Andrew had an allergic reaction to something a week and a half ago. We didn't have any idea what the reaction was in response to, but it was scary enough to me to make him an appointment with an allergist. We went Tuesday and he's allergic to several types of tree pollen, weed pollen, grasses, dust mites, cat, dog, and mold. So, we're in the process of cleaning up his room. I've ordered dust mite covers for his mattress and pillows. He's on Flonase nasal spray and taking Zyrtec. We go back in 6 weeks for a check up. We're also toying with the idea of pulling up all the carpet and replacing it with hardwood floors. I would love to do that, but we haven't actually sat down and really talked about it yet. I would love to have a couple pretty throw rugs that would brighten up the rooms. Besides that, our carpet is stained with watercolor paints.

Running is still going fairly well. The temperature all of a sudden jumped up this week (from 60s to 80s) and I was actually able to run a mile and a half before walking yesterday afternoon. I might survive warmer weather running after all. I've decided not to do the half marathon in April. I missed a week of training and I just don't want to push it too much again. I'm aiming for something in the fall/winter.

Wednesday, March 7, 2012

Where Can I Go?

The song is in my head. "Where can I goooo from you, Oh Lord? Where can I go from you?" Indeed, where CAN I go from the Lord? The simple answer is nowhere. I can go nowhere apart from my Lord. He is with me everywhere I go. Everywhere. He is in the depths of the sea. He is in the highest heaven. The darkest cave. The brightest meadow. Everywhere. I'm so thankful that he is where I need him...and even where I don't think I need him.

Praise be to the LORD, for he has heard my cry for mercy. The LORD is my strength and my shield; my heart trusts in him, and I am helped. My heart leaps for joy and I will give thanks to him in song. -Psalm 28:6-7

Tuesday, March 6, 2012

I was just driving and thinking about how God's presence has been evident throughout the last 6+ months of my life. He has been so faithful through all of the hard times we've experienced. He provided us with money to pay our bills and buy groceries with while Clayton was out of work. He provided Clayton with a job in the area that he is going to school for. And, consequently, Clayton loves it. He has given me a sense of peace about Clayton being in this line of work rather than being a police officer. I had gotten used to having that patrol car in my front yard. After all, it had been there for 9 years. Two days before he resigned, God told me it is okay by allowing me to drive up into my yard and think "It looks normal without that car there." No matter what happens, He is faithful.

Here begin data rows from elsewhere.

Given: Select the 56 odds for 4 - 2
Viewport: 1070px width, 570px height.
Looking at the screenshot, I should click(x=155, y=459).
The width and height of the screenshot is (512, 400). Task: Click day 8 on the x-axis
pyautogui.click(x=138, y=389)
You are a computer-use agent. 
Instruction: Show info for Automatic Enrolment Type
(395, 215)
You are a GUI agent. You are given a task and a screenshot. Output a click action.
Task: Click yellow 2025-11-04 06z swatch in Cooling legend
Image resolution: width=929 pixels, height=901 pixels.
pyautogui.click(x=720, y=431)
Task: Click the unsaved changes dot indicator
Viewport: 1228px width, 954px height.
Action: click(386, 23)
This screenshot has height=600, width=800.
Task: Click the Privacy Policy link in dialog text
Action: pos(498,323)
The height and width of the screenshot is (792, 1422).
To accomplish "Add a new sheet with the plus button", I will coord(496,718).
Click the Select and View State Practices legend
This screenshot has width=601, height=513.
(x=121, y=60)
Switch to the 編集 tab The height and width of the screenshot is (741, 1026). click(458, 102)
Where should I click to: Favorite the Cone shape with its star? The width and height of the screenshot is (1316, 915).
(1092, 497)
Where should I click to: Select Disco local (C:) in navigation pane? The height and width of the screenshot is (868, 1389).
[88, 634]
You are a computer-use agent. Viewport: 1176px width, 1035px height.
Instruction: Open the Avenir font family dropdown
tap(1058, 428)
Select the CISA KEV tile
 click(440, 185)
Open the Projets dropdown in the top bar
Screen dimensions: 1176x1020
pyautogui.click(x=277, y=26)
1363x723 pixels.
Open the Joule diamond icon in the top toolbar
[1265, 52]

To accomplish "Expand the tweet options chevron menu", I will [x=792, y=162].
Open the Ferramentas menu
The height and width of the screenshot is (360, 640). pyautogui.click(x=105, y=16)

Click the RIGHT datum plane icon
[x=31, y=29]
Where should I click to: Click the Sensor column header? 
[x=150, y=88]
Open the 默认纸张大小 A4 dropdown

I was listening to the radio this morning and God spoke to me through a story about Shrinky Dinks. The morning host, Heather, found these things for her kids and they made them over the weekend and last night. They put her son's in the oven for it to shrink and while they were watching, it folded over and looked like it wasn't going to do right, so her son wanted them to take them out before it got too badly mangled. Heather, in her wisdom (and knowing what the end result was going to be) told him that they would leave them until time to take them out. How like our God! He allows us to go through bad things, through fire because he knows the end. He knows that when everything is said and done, we will be holy as he is holy. Holiness comes by being tested, by going through the fire. The impurities are burned away and we are left with Jesus in us.

This really resonates deep within me this morning as I have made a commitment to be in God's Word daily - something I struggle with. My prayer is that if I can make it routine to begin with that God will ignite my routine into passion and I will long to be in the Word as often as possible and grow closer and closer to him and more like him and through the fires that will surely come I will be tested and the impurities will burn away and I will see His reflection in all that I do.